Curiosité d'Anne Terral.Publié en 2009.
Livre voyageur
Résumé : Il est une demeure froide au coeur d'un pays de neige où vit un comte et son intendante, le comte est celui qui une fois par an organise une gigantesque soirée où tous sont conviés, le comte est celui qui immuablement à la fin de chaque soirée choisit parmi les jeunes filles présentes une épouse.
Le comte est celui qui immuablement se voit "quitté" par ses épouses et qui doit l'année suivante en choisir une autre. Le comte c'est un Barbe-Bleue des temps modernes.
L'auteure : Anne Terral, est née en 1970 en France. Elle est l'auteure de deux autres romans et éditrice de "beaux livres" à Paris.
Mon avis : J'ai reçu ce livre. Que je vous explique, Laetitia la liseuse a lu ce livre et a décidé de le libérer pour voir si d'autres lecteurs sauraient l'apprécier différemment d'elle. Je suis la quatrième. Je l'ai eu ce matin par la poste "Lucile t'as une grosse lettre !" (dixit mon petit frère) et je l'ai lu cet après-midi dans mon hamac sous le cerisier.
Ce livre est étrange. Les phrases sont construites de telle manière qu'on ne parvient pas réellement à savoir ce que l'on lit, ou plutôt à ne pas savoir exactement ce qui compose la phrase mais qui la rend si belle. Cela m'a fait penser à l'écriture d'Albert Cohen. Des phrases tout en longueur dont le sujet se perd au hasard des mots mais qui n'en deviennent pas inintelligibles ou lourdes. On pourrait se dire qu'on lit de la poésie en prose mais ce ne serait pas tout à fait ça.
On lit une étrange histoire, une histoire qui fascine, qui cloue sur place et qui ne permet pas qu'on arrête sa lecture même un bref moment. On est transporté aux côtés d'Ariane dans ce manoir, on est transporté aux côtés du comte.
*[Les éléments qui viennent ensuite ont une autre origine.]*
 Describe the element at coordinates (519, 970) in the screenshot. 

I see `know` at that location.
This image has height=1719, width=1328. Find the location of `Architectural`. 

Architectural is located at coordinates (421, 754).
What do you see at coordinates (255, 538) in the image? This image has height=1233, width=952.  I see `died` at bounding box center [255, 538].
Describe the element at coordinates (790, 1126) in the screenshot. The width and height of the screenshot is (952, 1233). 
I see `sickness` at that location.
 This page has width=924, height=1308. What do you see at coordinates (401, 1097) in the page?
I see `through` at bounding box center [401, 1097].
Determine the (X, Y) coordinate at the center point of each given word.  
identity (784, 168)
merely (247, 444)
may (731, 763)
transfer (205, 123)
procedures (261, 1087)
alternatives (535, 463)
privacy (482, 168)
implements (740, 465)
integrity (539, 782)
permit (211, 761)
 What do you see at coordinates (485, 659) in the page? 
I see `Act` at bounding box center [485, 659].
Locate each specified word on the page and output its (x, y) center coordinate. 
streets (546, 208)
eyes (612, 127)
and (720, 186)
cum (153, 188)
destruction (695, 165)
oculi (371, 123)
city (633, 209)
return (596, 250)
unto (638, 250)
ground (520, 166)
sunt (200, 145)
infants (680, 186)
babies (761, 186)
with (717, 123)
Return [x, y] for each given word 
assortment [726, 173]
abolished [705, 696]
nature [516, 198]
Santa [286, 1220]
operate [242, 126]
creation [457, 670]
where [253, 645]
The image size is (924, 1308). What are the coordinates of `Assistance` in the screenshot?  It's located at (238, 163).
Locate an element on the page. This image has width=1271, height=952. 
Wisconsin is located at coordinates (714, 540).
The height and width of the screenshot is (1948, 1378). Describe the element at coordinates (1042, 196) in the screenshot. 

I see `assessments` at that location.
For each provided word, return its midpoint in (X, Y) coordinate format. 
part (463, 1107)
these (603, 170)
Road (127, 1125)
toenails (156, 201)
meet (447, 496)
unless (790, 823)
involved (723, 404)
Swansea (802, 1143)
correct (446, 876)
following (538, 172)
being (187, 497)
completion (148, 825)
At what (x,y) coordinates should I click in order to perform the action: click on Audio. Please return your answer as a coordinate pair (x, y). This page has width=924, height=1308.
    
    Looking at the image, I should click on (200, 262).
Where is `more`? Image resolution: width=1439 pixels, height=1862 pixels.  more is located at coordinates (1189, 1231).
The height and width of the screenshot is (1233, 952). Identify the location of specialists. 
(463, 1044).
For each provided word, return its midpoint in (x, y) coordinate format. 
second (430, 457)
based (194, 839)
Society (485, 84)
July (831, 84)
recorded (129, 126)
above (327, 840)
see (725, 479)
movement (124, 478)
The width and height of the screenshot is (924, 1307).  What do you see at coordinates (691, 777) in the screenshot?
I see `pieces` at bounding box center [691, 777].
Je ne saurais pas décrire ce que j'ai ressentit en lisant ce livre. La narration est tellement différente de ce que j'ai l'habitude de lire que je ne sais pas comment m'exprimer, cependant une phrase du livre dit ça très bien :
"Comment dire avec des mots connus ce qui, jusque-là, n'était pas connu de nous ?".
La narration m'a également fait penser à mes lectures des poèmes de Paul Eluard. On lit presque sans respirer, aspiré par une prose étrange et envoutante, par un genre de musique nouvelle et sublime. Ce n'est pas tellement de chercher à lire tous les mots et à en comprendre le sens séparément, c'est avaler toute la phrase et "sentir" son parfum.
Le seul microsocominique bémol que je ferais est le suivant : j'aurais préféré que le comte ne la choisisse pas elle et qu'elle continue à assister au spectacle. Mais à part cela j'ai été littéralement envoutée par l'histoire.
En deux mot : Un étrange beau livre. Une magnifique découverte !
Extrait : "Et de mon côté je ne cherche pas à connaître l'exacte vérité. Je sais maintenant qu'il n'y en a pas, ou plutôt qu'il n'y a de vérité que celle que je me suis choisie."